■ Action item
Print the entries exactly as given.

■ The records
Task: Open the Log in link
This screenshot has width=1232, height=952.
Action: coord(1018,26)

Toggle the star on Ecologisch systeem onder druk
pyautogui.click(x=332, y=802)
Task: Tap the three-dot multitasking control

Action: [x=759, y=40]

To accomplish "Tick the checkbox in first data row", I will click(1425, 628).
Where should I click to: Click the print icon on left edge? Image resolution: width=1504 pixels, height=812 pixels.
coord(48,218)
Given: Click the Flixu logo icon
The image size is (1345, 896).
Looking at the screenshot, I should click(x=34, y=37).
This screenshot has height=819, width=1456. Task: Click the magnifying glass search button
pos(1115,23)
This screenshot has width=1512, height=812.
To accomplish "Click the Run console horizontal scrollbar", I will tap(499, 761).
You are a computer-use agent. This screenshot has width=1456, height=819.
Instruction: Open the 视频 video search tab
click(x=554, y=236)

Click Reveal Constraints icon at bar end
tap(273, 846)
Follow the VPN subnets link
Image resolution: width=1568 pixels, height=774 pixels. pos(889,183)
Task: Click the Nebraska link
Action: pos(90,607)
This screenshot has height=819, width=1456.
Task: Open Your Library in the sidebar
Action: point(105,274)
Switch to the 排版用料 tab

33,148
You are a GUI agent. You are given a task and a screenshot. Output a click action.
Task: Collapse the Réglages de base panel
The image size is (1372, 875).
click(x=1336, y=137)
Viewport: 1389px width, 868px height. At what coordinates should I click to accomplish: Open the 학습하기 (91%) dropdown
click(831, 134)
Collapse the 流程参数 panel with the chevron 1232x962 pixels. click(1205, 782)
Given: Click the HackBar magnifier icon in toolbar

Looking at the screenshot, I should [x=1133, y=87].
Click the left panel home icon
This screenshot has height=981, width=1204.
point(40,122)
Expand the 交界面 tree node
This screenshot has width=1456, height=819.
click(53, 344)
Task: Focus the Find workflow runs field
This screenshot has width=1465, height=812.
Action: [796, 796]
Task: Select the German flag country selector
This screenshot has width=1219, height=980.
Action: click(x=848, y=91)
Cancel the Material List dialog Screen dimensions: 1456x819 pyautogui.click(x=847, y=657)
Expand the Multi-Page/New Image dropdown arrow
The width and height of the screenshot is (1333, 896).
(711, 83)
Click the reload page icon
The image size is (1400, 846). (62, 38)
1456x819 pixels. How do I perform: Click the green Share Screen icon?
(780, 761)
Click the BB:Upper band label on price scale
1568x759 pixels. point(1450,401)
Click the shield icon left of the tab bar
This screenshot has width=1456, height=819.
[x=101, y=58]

■ Reply to the exercise
Task: Open the Log in link
This screenshot has width=1232, height=952.
Action: coord(1018,26)

Toggle the star on Ecologisch systeem onder druk
pyautogui.click(x=332, y=802)
Task: Tap the three-dot multitasking control

Action: [x=759, y=40]

To accomplish "Tick the checkbox in first data row", I will click(1425, 628).
Where should I click to: Click the print icon on left edge? Image resolution: width=1504 pixels, height=812 pixels.
coord(48,218)
Given: Click the Flixu logo icon
The image size is (1345, 896).
Looking at the screenshot, I should click(x=34, y=37).
This screenshot has height=819, width=1456. Task: Click the magnifying glass search button
pos(1115,23)
This screenshot has width=1512, height=812.
To accomplish "Click the Run console horizontal scrollbar", I will tap(499, 761).
You are a computer-use agent. This screenshot has width=1456, height=819.
Instruction: Open the 视频 video search tab
click(x=554, y=236)

Click Reveal Constraints icon at bar end
tap(273, 846)
Follow the VPN subnets link
Image resolution: width=1568 pixels, height=774 pixels. pos(889,183)
Task: Click the Nebraska link
Action: pos(90,607)
This screenshot has height=819, width=1456.
Task: Open Your Library in the sidebar
Action: point(105,274)
Switch to the 排版用料 tab

33,148
You are a GUI agent. You are given a task and a screenshot. Output a click action.
Task: Collapse the Réglages de base panel
The image size is (1372, 875).
click(x=1336, y=137)
Viewport: 1389px width, 868px height. At what coordinates should I click to accomplish: Open the 학습하기 (91%) dropdown
click(831, 134)
Collapse the 流程参数 panel with the chevron 1232x962 pixels. click(1205, 782)
Given: Click the HackBar magnifier icon in toolbar

Looking at the screenshot, I should [x=1133, y=87].
Click the left panel home icon
This screenshot has height=981, width=1204.
point(40,122)
Expand the 交界面 tree node
This screenshot has width=1456, height=819.
click(53, 344)
Task: Focus the Find workflow runs field
This screenshot has width=1465, height=812.
Action: [796, 796]
Task: Select the German flag country selector
This screenshot has width=1219, height=980.
Action: click(x=848, y=91)
Cancel the Material List dialog Screen dimensions: 1456x819 pyautogui.click(x=847, y=657)
Expand the Multi-Page/New Image dropdown arrow
The width and height of the screenshot is (1333, 896).
(711, 83)
Click the reload page icon
The image size is (1400, 846). (62, 38)
1456x819 pixels. How do I perform: Click the green Share Screen icon?
(780, 761)
Click the BB:Upper band label on price scale
1568x759 pixels. point(1450,401)
Click the shield icon left of the tab bar
This screenshot has width=1456, height=819.
[x=101, y=58]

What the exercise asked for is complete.